Driss Lachgar: comment je suis devenu vice-président de l’Internationale Socialiste
Driss Lachgar, premier secrétaire de l’USFP, a été élu le 7 juillet et à l’unanimité, vice-président de l’Internationale socialiste (IS).
Cette organisation prestigieuse n’est certes plus ce qu’elle était. Mais elle constitue un forum international qui jouit d’une certaine crédibilité et tente de rejouer un rôle dans le monde.
M. Lachgar a révélé à Al-Majalla24, version arabe de Médias24, que la proposition est venue du président de l’IS, qui l’a exprimée à deux reprises. Lorsque l’IS a décidé d’envoyer une mission exploratoire dans les provinces sahariennes, l’USFP a décidé de franchir le pas.
Être vice-président, c’est siéger au conseil de l’IS, l’organe de direction, une position privilégiée, donc.

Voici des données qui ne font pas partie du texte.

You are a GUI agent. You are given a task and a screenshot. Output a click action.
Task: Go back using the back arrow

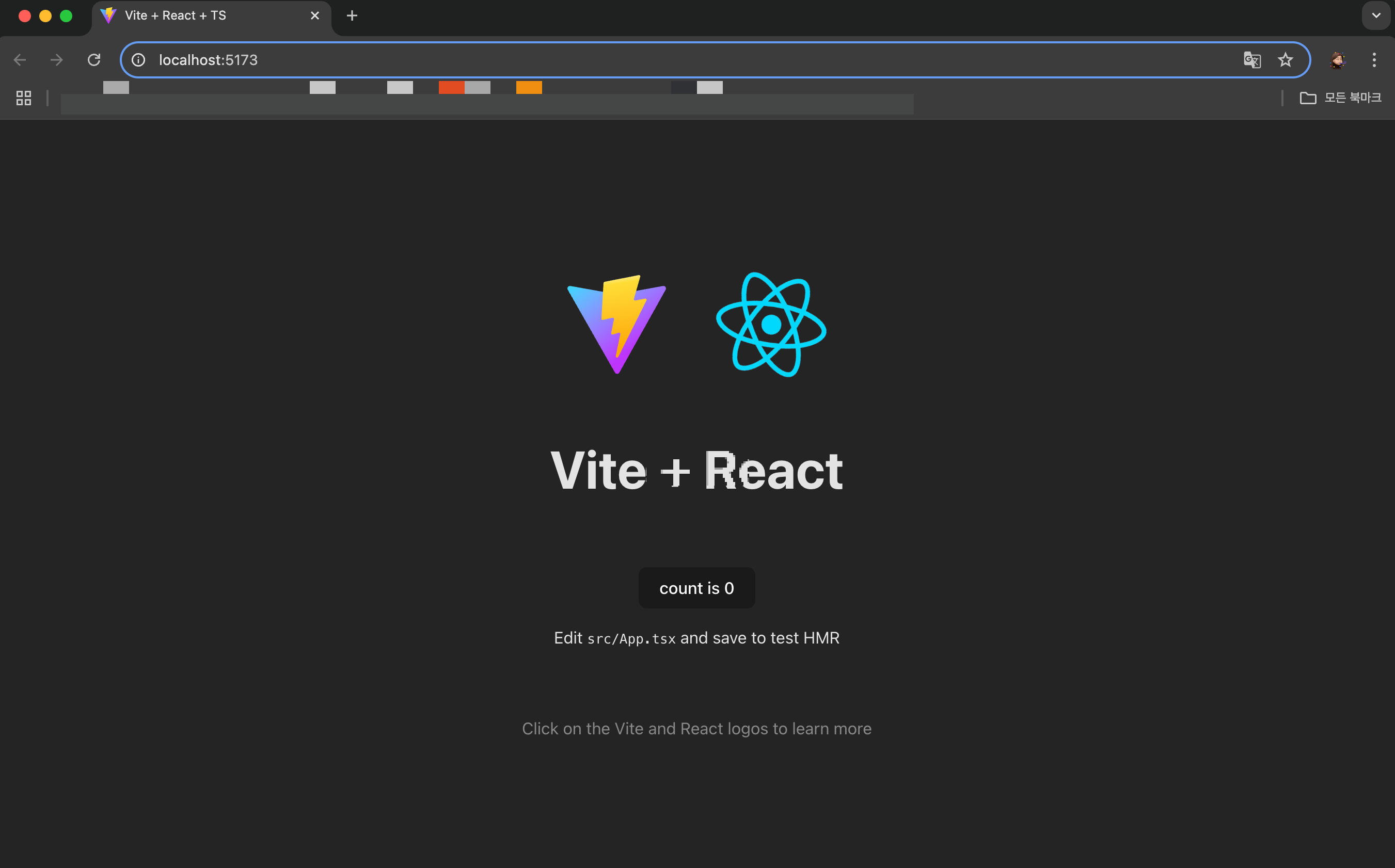20,60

La proposition du président de l’IS, explique M. Lachgar, était motivée notamment par le fait que la plupart des partis socialistes de la rive sud de la Méditerranée, se sont effondrés après les printemps arabes. Il cite à ce titre les cas tunisien, égyptien et jordanien. Selon lui, seul l’USFP a bien résisté au nouveau contexte dans la région.
Sur le Sahara, le premier secrétaire de l’USFP rappelle que l’IS avait des prises de position stéréotypées, en évoquant systématiquement, un “peuple sahraoui“ et en considérant l’affaire comme un problème de décolonisation.
Au cours de la mission exploratoire du mois de mai, les représentants de l’IS ont rencontré divers responsables et représentants des habitants des provinces sahariennes, parmi lesquels d’anciens fondateurs du polisario, des chioukh des tribus, l’Agence du sud, le CESE… De sorte qu’ils ont constaté de visu une réalité qui leur échappait.
Selon M. Lachgar, le nouveau rapport a connu un changement de ton. Il ne qualifie plus le Maroc de puissance occupante et insiste sur la recherche d’une solution politique. L’USFP a pesé sur l’élaboration de ce rapport et a refusé de voir la question discutée au sein du comité Afrique, au profit du comité Méditerranée.